また、以上の説明ではパワー半導体素子20を熱拡散部材30上に1つのみ実装した構成を例として挙げたが、複数のパワー半導体素子を実装する構成であっても本願による効果は有効である。
本願は、例示的な実施の形態が記載されているが、実施の形態に記載された様々な特徴、態様、及び機能は特定の実施の形態の適用に限られるのではなく、単独で、または様々な組み合わせで実施の形態に適用可能である。
従って、例示されていない無数の変形例が、本願に開示される技術の範囲内において想定される。例えば、少なくとも1つの構成要素を変形する場合、追加する場合または省略する場合が含まれるものとする。
従って、例示されていない無数の変形例が、本願に開示される技術の範囲内において想定される。例えば、少なくとも1つの構成要素を変形する場合、追加する場合または省略する場合が含まれるものとする。
10 パワー半導体モジュール、20 パワー半導体素子、30 熱拡散部材、
31 グラファイト層、31A 上層、31B 下層、32 銅層、
40 絶縁放熱部材、50 冷却器、60 モールド。
31 グラファイト層、31A 上層、31B 下層、32 銅層、
40 絶縁放熱部材、50 冷却器、60 モールド。
Claims (4)
- パワー半導体素子、前記パワー半導体素子から発生した熱を拡散させる熱拡散部材、電気的絶縁性を確保しながら熱を伝達する絶縁放熱部材、および冷却器が順次接合されたパワー半導体モジュールの実装構造であって、
前記熱拡散部材は、異方性熱伝導特性を有するグラファイト層および銅層を備えた複数の層で構成され、前記グラファイト層は、熱伝導率の一番低い方向が前記層の厚みの方向と直交して配置され、前記銅層は前記グラファイト層よりも前記冷却器に近い側に配置されており、かつ、前記銅層の厚みは前記グラファイト層の厚みの4倍以上である、パワー半導体モジュールの実装構造。 - 前記グラファイト層は、第1層と第2層の2層で構成され、前記第1層の熱伝導率の一番低い方向と前記第2層の熱伝導率の一番低い方向とは、互いに直交して配置されている、請求項1に記載のパワー半導体モジュールの実装構造。
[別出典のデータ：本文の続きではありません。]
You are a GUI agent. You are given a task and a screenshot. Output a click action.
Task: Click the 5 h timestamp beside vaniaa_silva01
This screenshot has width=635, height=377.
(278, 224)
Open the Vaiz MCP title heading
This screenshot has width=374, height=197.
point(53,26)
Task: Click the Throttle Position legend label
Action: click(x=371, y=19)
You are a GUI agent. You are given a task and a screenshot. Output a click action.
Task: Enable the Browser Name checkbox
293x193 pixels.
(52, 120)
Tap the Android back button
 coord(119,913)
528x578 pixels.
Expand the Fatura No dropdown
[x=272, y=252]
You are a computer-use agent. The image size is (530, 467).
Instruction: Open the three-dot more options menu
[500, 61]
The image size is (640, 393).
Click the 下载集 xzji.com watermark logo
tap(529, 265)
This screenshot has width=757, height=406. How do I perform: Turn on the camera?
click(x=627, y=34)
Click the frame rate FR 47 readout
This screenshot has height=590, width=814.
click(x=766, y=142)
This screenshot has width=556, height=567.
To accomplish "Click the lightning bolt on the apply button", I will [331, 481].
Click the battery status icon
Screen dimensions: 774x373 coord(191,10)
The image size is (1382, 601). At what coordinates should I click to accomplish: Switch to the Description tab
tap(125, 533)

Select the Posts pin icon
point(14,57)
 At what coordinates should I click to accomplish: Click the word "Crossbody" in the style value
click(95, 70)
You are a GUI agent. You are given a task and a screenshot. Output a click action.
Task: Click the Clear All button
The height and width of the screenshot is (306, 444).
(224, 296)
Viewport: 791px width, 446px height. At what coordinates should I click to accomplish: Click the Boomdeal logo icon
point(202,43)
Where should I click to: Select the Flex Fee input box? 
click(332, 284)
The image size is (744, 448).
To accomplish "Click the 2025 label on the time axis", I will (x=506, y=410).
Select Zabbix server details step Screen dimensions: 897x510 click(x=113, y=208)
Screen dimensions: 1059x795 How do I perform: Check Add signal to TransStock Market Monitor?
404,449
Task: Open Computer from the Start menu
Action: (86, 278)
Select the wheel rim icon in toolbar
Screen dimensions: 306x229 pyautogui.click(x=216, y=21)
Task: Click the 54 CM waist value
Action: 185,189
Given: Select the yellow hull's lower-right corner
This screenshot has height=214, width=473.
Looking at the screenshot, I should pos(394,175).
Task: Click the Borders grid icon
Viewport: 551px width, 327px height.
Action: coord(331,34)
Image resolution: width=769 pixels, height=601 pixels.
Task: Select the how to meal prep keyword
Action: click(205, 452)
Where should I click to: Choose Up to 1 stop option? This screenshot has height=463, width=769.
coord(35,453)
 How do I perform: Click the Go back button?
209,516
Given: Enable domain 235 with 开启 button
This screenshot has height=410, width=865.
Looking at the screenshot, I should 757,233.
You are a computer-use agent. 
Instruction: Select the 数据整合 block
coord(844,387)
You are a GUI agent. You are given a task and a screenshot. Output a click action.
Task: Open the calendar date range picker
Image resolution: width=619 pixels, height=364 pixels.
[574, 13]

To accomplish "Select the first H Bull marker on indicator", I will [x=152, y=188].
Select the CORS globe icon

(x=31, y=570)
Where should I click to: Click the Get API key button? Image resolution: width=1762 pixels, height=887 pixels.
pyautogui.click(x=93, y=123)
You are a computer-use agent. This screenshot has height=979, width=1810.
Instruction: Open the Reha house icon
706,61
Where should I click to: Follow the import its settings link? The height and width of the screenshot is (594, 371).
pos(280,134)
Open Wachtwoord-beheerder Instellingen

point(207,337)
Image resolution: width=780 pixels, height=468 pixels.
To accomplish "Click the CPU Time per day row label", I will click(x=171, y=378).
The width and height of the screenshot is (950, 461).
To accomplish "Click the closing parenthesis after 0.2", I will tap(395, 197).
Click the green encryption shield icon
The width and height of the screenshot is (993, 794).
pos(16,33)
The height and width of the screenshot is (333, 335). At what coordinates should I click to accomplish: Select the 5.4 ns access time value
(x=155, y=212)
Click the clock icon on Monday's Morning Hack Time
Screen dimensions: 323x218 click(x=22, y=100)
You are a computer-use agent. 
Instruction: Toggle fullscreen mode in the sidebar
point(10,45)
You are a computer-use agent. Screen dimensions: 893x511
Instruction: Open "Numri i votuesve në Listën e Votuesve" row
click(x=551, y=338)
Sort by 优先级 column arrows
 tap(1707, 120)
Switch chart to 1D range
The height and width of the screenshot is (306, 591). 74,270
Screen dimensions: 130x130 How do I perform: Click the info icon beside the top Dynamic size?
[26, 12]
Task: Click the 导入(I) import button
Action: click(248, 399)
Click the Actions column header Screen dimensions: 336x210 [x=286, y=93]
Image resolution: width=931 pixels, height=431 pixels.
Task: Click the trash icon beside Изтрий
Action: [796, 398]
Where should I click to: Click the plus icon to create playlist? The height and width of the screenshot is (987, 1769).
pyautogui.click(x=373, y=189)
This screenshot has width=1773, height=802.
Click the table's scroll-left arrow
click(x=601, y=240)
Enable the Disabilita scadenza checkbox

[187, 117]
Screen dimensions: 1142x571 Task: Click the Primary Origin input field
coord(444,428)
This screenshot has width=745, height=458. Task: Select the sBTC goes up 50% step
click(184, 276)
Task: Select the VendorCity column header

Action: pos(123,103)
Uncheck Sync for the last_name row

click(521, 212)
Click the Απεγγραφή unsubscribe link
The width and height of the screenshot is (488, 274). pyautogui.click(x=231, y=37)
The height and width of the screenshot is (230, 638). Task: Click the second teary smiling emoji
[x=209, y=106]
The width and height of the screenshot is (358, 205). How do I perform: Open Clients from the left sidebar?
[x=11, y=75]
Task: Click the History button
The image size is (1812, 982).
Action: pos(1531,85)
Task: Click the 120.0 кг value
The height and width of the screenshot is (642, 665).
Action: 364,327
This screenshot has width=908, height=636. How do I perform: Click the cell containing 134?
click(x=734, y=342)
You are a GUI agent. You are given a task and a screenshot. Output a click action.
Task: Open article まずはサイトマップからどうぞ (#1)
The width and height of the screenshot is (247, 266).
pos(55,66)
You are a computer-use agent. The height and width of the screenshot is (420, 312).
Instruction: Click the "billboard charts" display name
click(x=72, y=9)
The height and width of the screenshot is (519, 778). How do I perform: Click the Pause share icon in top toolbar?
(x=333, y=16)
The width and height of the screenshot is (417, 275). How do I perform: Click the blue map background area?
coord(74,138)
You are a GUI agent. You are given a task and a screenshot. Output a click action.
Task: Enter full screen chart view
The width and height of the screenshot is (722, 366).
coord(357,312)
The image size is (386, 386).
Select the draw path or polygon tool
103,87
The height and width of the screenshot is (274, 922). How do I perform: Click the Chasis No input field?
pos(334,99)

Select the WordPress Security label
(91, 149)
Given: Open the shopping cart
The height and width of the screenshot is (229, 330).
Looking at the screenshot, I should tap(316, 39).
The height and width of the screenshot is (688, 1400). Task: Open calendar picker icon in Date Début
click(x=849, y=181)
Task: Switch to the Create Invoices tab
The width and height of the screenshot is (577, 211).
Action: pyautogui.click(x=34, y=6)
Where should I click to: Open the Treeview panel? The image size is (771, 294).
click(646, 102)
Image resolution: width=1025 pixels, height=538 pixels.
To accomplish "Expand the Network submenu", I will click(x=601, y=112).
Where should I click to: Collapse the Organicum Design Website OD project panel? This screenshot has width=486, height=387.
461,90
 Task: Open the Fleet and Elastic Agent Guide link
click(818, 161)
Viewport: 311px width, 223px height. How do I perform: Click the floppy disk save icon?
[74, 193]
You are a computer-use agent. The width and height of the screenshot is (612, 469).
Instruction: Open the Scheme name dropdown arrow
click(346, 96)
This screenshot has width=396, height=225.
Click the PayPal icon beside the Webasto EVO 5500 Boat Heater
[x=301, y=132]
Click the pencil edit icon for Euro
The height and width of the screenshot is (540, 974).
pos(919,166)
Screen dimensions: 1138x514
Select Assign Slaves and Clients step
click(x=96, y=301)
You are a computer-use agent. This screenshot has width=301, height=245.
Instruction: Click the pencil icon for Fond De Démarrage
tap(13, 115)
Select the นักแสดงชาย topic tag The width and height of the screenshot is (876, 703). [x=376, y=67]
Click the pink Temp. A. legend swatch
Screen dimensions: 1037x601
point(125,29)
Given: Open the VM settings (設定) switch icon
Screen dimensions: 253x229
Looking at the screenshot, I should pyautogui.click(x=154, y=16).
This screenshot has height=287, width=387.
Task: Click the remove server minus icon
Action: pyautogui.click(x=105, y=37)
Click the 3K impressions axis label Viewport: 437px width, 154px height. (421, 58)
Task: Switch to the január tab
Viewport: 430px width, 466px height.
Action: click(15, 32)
- 前記パワー半導体素子および前記熱拡散部材は、絶縁性のモールドで一体に封止成型されている、請求項1または請求項2に記載のパワー半導体モジュールの実装構造。
- 前記パワー半導体素子は、SiC半導体である、請求項1から請求項3のいずれか1項に記載のパワー半導体モジュールの実装構造。